#### DATASET RECORDS
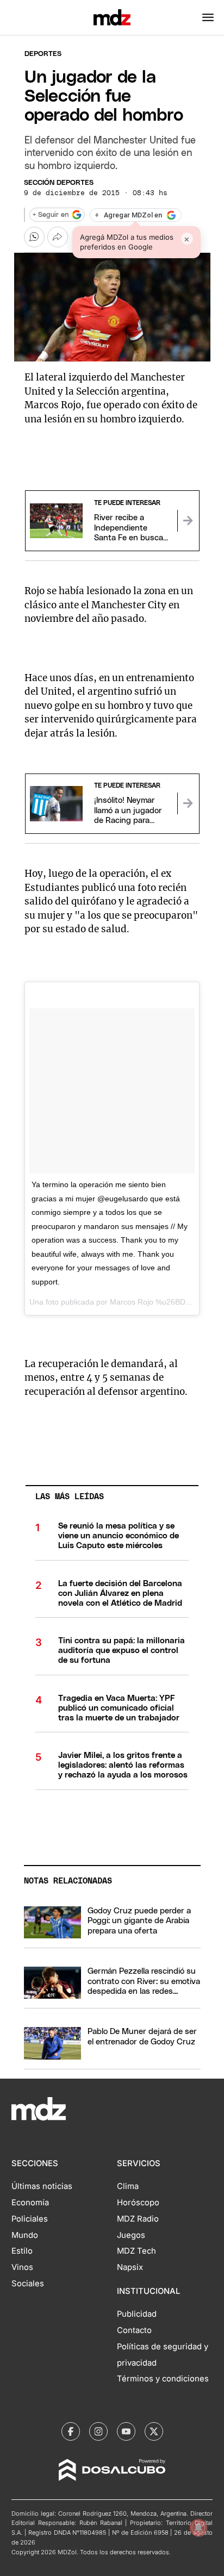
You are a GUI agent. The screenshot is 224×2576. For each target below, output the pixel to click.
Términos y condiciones (163, 2379)
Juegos (131, 2235)
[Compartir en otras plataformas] (57, 237)
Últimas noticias (41, 2186)
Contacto (134, 2330)
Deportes (42, 54)
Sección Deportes (59, 182)
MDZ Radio (138, 2219)
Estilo (22, 2251)
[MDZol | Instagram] (98, 2431)
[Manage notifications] (198, 2527)
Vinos (22, 2267)
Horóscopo (138, 2202)
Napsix (130, 2267)
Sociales (27, 2283)
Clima (128, 2186)
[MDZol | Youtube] (126, 2431)
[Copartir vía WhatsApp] (34, 237)
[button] (208, 17)
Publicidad (137, 2314)
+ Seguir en (51, 215)
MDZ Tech (136, 2251)
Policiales (29, 2219)
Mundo (24, 2235)
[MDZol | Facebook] (70, 2431)
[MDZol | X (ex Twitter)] (154, 2431)
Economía (30, 2202)
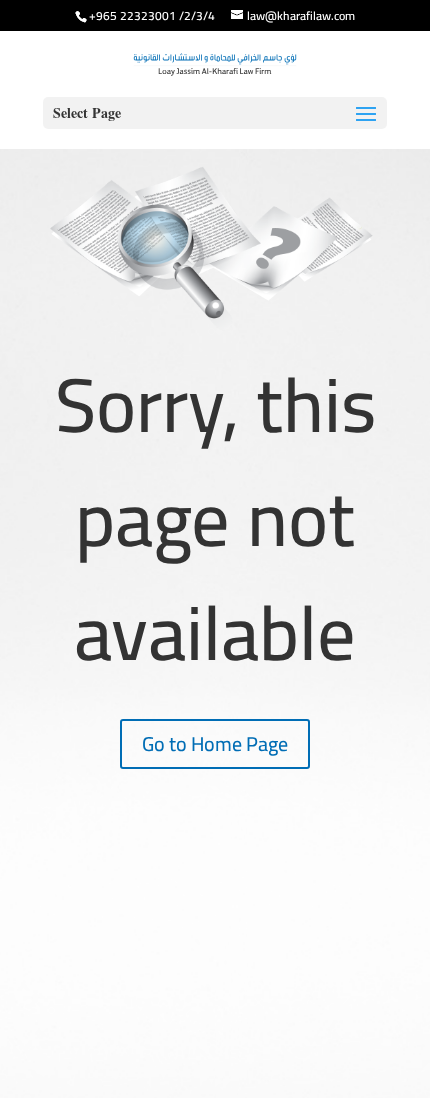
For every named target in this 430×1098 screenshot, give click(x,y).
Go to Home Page (215, 743)
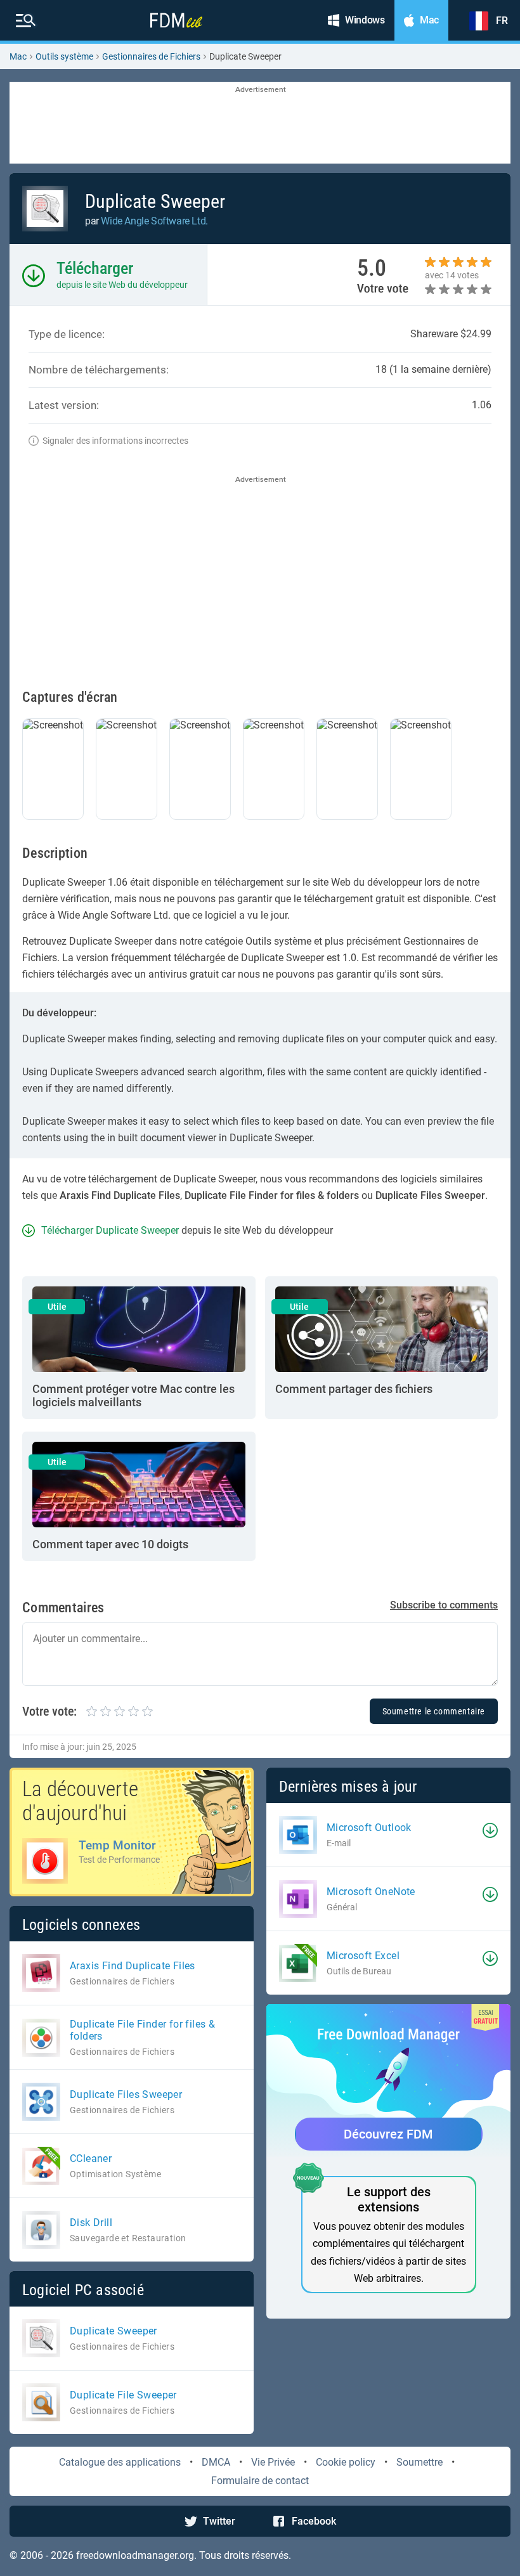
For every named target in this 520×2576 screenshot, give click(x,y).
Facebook (314, 2521)
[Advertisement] (260, 123)
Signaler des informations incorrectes (115, 441)
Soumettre (419, 2462)
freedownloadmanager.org (135, 2555)
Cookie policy (345, 2462)
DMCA (216, 2462)
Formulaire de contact (260, 2481)
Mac (18, 56)
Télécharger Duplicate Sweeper (110, 1230)
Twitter (219, 2521)
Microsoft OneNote (371, 1892)
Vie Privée (273, 2462)
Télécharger (94, 268)
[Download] (490, 1830)
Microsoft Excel (363, 1956)
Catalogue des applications (120, 2462)
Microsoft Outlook (369, 1828)
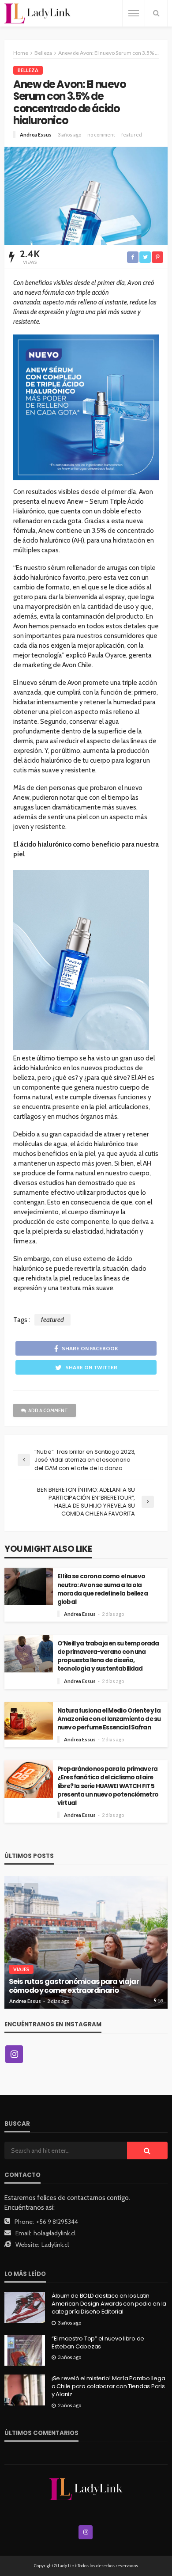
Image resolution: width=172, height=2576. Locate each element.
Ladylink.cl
########
- _WHAT TO PRODUCE_
Omit the pictures, then give all the lines above again exactly.

- _ANSWER BOX_
You are a GUI agent. The screenshot is 224×2576. For each target below, output the pixel to click.
Términos y condiciones (163, 2379)
Juegos (131, 2235)
[Compartir en otras plataformas] (57, 237)
Últimas noticias (41, 2186)
Contacto (134, 2330)
Deportes (42, 54)
Sección Deportes (59, 182)
MDZ Radio (138, 2219)
Estilo (22, 2251)
[MDZol | Instagram] (98, 2431)
[Manage notifications] (198, 2527)
Vinos (22, 2267)
Horóscopo (138, 2202)
Napsix (130, 2267)
Sociales (27, 2283)
Clima (128, 2186)
[MDZol | Youtube] (126, 2431)
[Copartir vía WhatsApp] (34, 237)
[button] (208, 17)
Publicidad (137, 2314)
+ Seguir en (51, 215)
MDZ Tech (136, 2251)
Policiales (29, 2219)
Mundo (24, 2235)
[MDZol | Facebook] (70, 2431)
[MDZol | X (ex Twitter)] (154, 2431)
Economía (30, 2202)
For every named target in this 430×1098 screenshot, give click(x,y).
Go to Home Page (215, 743)
For every named target in this 520×2576 screenshot, give click(x,y).
Facebook (314, 2521)
[Advertisement] (260, 123)
Signaler des informations incorrectes (115, 441)
Soumettre (419, 2462)
freedownloadmanager.org (135, 2555)
Cookie policy (345, 2462)
DMCA (216, 2462)
Formulaire de contact (260, 2481)
Mac (18, 56)
Télécharger Duplicate Sweeper (110, 1230)
Twitter (219, 2521)
Microsoft OneNote (371, 1892)
Vie Privée (273, 2462)
Télécharger (94, 268)
[Download] (490, 1830)
Microsoft Excel (363, 1956)
Catalogue des applications (120, 2462)
Microsoft Outlook (369, 1828)
Image resolution: width=172, height=2576. Locate each element.
Ladylink.cl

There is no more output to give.